Apparently we’ve forgotten the Second World War. In our touch-screen, never-have-to-get-off-the-couch culture of convenience, we’ve completely disregarded the millions that, yes, died in vain. You see, Christian Nationalism is on the rise, according to a story my wife sent me from the Huffington Post. About as much an aberration from literal “Christianity” as you can get, this movement believes America’s success is tied to its role as a Christian nation. Such believers, if they can even see that such rhetoric leads to war, don’t care. For the fact is that the economy of China is poised to pass, if it hasn’t already done so, the economy of what used to be United States.

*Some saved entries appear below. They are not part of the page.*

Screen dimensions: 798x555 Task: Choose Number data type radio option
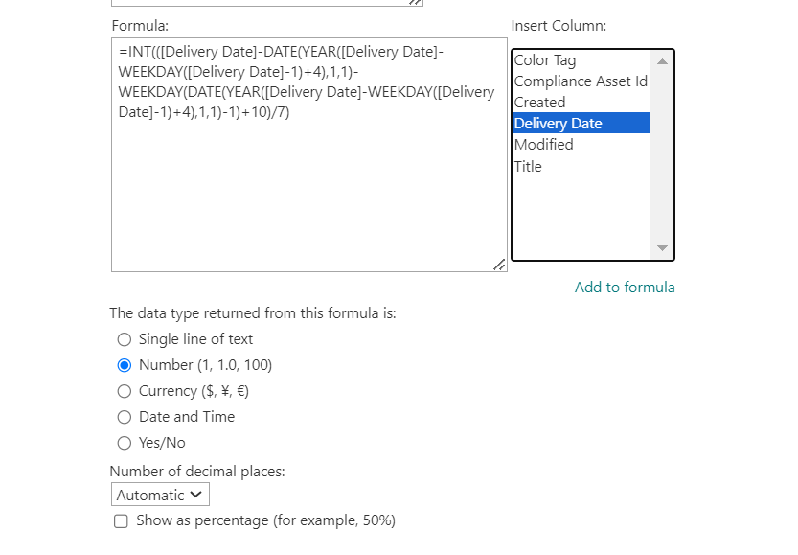125,365
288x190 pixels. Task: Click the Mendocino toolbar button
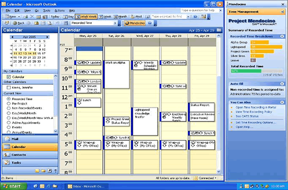point(135,23)
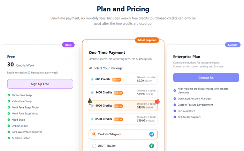Click the green USDT Tether icon
The image size is (244, 151).
(x=152, y=146)
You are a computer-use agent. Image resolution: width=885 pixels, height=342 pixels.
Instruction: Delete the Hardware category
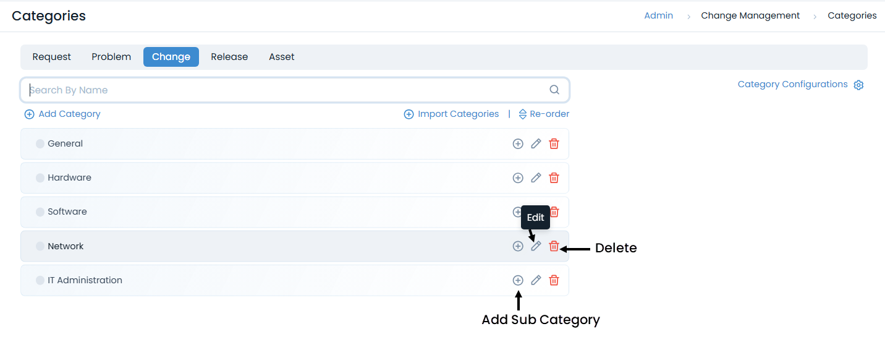tap(554, 178)
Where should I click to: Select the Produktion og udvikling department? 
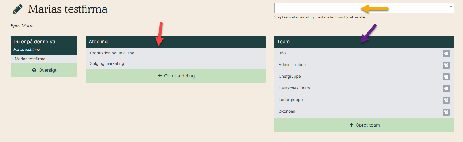pyautogui.click(x=112, y=53)
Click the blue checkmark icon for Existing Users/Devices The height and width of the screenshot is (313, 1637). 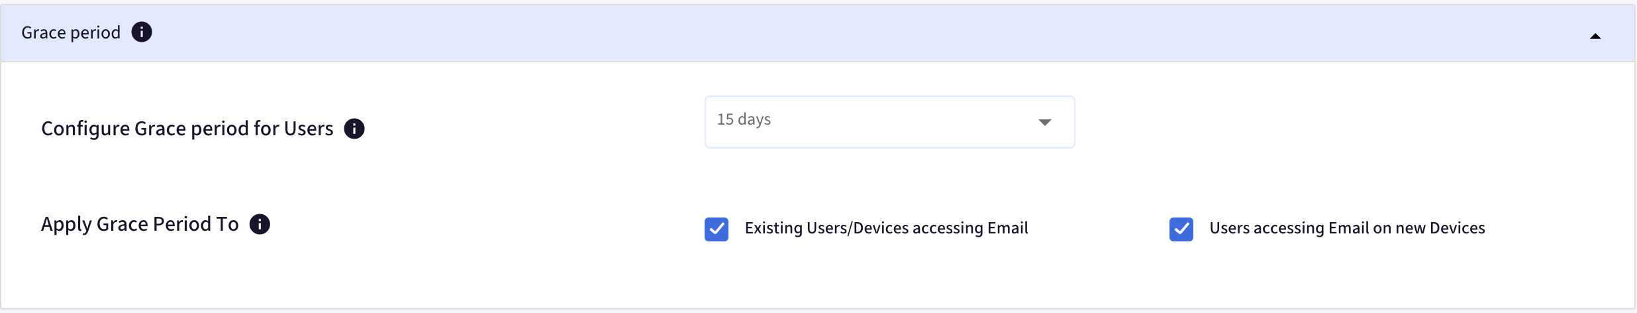[717, 229]
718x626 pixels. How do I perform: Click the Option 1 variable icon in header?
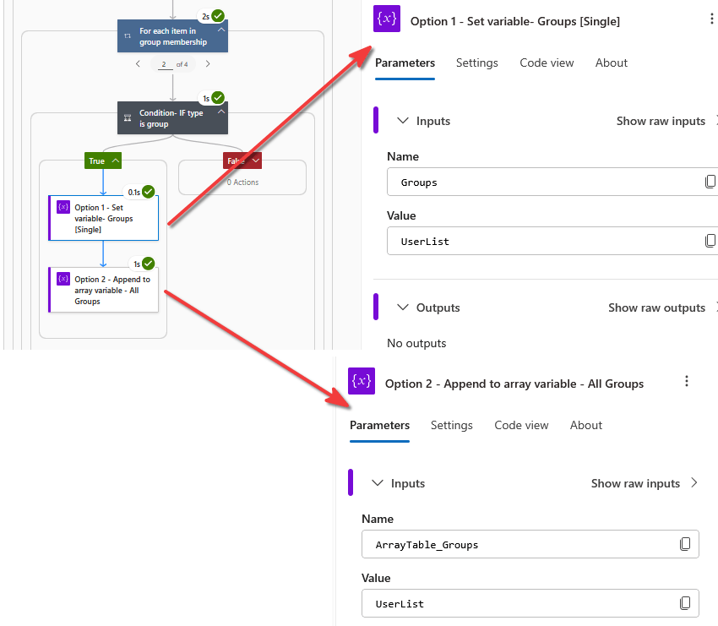(x=387, y=19)
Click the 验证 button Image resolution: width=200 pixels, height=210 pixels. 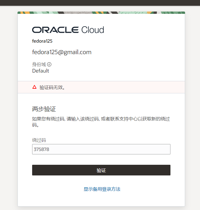pyautogui.click(x=101, y=170)
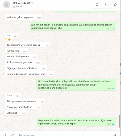
Task: Open the contact's profile picture avatar
Action: pyautogui.click(x=6, y=5)
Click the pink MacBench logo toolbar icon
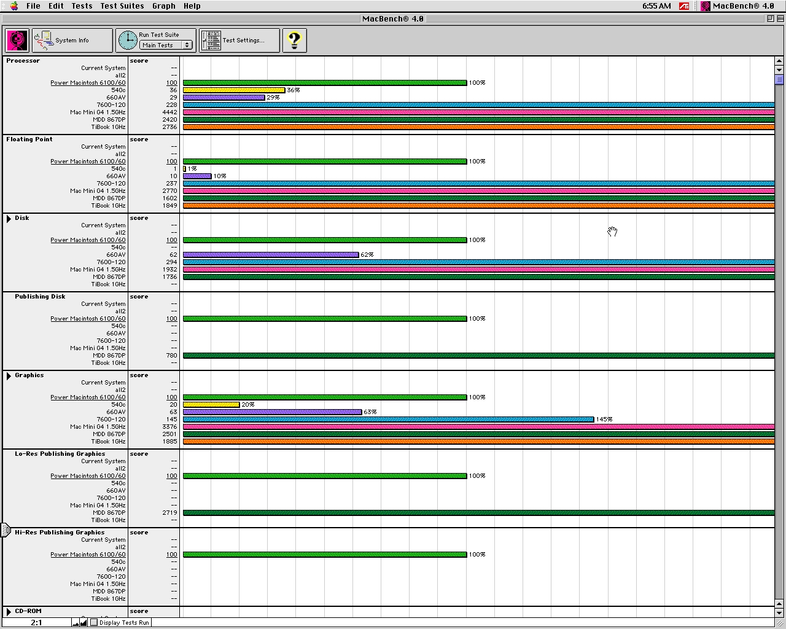 (x=17, y=41)
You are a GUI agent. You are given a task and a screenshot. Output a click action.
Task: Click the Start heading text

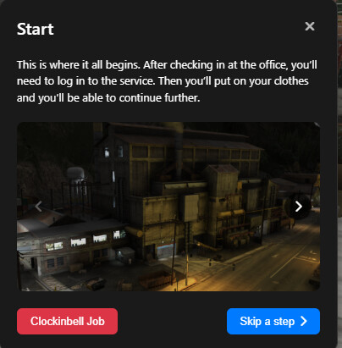tap(36, 29)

Call it Confucian Nationalism, but I have the feeling that when two giants try to get into the same compartment things tend to get unpleasant.

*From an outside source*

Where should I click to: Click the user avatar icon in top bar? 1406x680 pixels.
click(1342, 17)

Serious thinking is a natural resource of which America has clearly run out. Easy answers, empty of content—junk food of the mind—are easily tweeted out from a personality that declares his own opinions truth. Everything else is fake news. Evangelicals, it’s sorely obvious, need to read The Analects. Don’t claim that its obscure; I’ve read the Bible. If you think you can figure Paul out, well, that’s what I’d call “fake news.” Oh, and by the way, Paul was anything but a nationalist. For all his faults, he knew that Christianity is nothing if it’s tied to nationhood.
Instead we puff out our chests and, ignoring the Bible on this very proverb, become the blind following the blind. If God has a plan he’d better reveal it to his 45th prophet soon because there are some enormous gulfs in the road and he insists on walking without a cane. American exceptionalism is built on the backs of the poor and helpless. They are also the ones most easily swayed by its perverse rhetoric. Nations must separate themselves from their religious beliefs. We’ve seen what happens when incompatible religions become the identifying factors of countries. As long ago as the 1970s I’d learned that nationalism was a powerful force for evil. I hadn’t been alive during the Second World War, but the world into which I’d been born was entangled in Vietnam. We were halfway around the world playing the bully, but it was because of capitalism, not Christianity. The end result, however, was the same. Unimaginable human suffering. Death, pain, and sorrow. And we’ve decided that the Prince of Peace wants us to head down that road again. “Vanity,” I hear Qohelet whisper.